- **Task to complete**
For this exercise, copy out each line of the material below that includes "computer".
============================================================
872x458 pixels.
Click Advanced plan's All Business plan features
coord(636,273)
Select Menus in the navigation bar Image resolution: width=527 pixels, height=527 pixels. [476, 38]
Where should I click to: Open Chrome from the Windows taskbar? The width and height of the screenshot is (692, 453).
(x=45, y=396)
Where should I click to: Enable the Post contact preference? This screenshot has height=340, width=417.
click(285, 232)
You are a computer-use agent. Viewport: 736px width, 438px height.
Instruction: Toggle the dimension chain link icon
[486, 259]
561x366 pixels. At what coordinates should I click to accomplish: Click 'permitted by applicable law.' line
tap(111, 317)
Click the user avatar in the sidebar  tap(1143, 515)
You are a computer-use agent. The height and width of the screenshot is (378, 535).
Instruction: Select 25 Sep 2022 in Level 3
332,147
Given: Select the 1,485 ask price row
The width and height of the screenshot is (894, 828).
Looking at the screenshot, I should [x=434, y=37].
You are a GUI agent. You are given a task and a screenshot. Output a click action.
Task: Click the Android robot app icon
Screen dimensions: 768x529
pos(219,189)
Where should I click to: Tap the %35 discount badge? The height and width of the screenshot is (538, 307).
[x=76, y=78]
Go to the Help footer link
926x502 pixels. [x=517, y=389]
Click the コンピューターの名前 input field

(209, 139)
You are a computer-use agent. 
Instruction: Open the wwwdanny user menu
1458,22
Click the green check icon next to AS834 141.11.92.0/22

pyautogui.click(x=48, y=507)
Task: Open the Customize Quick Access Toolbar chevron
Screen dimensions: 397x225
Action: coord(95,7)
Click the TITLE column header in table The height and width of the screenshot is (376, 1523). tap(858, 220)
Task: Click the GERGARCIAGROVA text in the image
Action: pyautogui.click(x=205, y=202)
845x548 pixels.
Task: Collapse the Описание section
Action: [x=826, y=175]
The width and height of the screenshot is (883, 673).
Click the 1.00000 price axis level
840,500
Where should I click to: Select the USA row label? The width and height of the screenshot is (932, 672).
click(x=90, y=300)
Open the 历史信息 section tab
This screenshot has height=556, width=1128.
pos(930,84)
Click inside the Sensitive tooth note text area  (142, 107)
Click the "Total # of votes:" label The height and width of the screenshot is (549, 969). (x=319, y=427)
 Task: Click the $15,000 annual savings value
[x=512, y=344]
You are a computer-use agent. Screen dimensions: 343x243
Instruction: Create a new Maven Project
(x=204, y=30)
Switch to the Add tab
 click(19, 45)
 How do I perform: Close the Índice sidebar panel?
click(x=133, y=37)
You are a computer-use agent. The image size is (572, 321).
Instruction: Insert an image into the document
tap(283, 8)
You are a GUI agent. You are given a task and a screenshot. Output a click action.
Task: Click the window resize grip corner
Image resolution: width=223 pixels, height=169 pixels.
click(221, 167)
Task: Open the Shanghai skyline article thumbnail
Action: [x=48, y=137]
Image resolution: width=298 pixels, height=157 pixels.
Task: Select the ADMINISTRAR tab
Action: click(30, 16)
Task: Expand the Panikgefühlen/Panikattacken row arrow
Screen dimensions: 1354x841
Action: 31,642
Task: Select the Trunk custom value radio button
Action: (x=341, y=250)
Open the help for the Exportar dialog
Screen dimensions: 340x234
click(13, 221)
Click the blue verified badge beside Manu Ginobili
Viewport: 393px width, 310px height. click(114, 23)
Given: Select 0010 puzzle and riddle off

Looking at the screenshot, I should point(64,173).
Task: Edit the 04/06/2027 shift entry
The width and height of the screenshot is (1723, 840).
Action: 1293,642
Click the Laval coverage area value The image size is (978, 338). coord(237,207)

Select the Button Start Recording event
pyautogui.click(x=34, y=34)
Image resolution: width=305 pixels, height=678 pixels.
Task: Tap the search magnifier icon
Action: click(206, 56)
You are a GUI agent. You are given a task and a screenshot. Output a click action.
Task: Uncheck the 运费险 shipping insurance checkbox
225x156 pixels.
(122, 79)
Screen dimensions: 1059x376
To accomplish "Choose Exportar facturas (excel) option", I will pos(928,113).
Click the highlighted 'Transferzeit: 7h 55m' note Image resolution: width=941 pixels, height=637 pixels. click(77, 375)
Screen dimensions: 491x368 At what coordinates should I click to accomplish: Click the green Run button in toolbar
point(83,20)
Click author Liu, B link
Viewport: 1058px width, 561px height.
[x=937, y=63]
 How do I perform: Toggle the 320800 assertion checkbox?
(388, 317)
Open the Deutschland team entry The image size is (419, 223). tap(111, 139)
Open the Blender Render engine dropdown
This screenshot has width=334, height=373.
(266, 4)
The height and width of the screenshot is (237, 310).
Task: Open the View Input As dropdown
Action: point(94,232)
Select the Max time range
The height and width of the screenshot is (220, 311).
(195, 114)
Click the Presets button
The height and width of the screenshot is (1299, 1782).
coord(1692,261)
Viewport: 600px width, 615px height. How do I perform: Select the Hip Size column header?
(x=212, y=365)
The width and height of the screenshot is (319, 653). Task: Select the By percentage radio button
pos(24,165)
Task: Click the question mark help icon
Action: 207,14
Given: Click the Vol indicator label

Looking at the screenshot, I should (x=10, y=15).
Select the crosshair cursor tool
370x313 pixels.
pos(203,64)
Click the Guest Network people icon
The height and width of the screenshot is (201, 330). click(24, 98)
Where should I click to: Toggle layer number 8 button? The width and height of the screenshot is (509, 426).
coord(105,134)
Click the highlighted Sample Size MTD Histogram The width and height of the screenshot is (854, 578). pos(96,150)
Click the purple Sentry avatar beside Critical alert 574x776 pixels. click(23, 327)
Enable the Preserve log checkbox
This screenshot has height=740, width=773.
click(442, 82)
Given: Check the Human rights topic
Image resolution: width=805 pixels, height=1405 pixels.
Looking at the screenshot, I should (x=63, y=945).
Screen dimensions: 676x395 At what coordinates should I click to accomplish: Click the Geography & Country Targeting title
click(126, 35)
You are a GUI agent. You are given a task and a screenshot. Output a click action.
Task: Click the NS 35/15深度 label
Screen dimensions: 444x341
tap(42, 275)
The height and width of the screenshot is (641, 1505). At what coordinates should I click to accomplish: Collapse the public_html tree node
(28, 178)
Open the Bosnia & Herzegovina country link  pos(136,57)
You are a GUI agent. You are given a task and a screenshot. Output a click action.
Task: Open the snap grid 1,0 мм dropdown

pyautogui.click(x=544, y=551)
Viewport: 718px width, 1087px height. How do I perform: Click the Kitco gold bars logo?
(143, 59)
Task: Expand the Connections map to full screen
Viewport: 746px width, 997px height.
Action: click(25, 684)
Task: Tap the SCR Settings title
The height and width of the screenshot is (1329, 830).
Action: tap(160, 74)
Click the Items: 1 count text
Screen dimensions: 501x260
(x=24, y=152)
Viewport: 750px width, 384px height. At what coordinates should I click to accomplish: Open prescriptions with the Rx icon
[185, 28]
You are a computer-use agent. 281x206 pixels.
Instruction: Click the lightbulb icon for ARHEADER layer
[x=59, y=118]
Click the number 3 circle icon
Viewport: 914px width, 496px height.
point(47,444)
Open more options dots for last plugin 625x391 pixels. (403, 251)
============================================================
- **Solution**
You are a computer-use agent. Viewport: 736px width, 438px height.
You are a computer-use agent. The height and width of the screenshot is (378, 535).
You are a computer-use agent. 
You are a computer-use agent. Screen dimensions: 343x243
You are a computer-use agent. The image size is (572, 321).
You are a computer-use agent. 281x206 pixels.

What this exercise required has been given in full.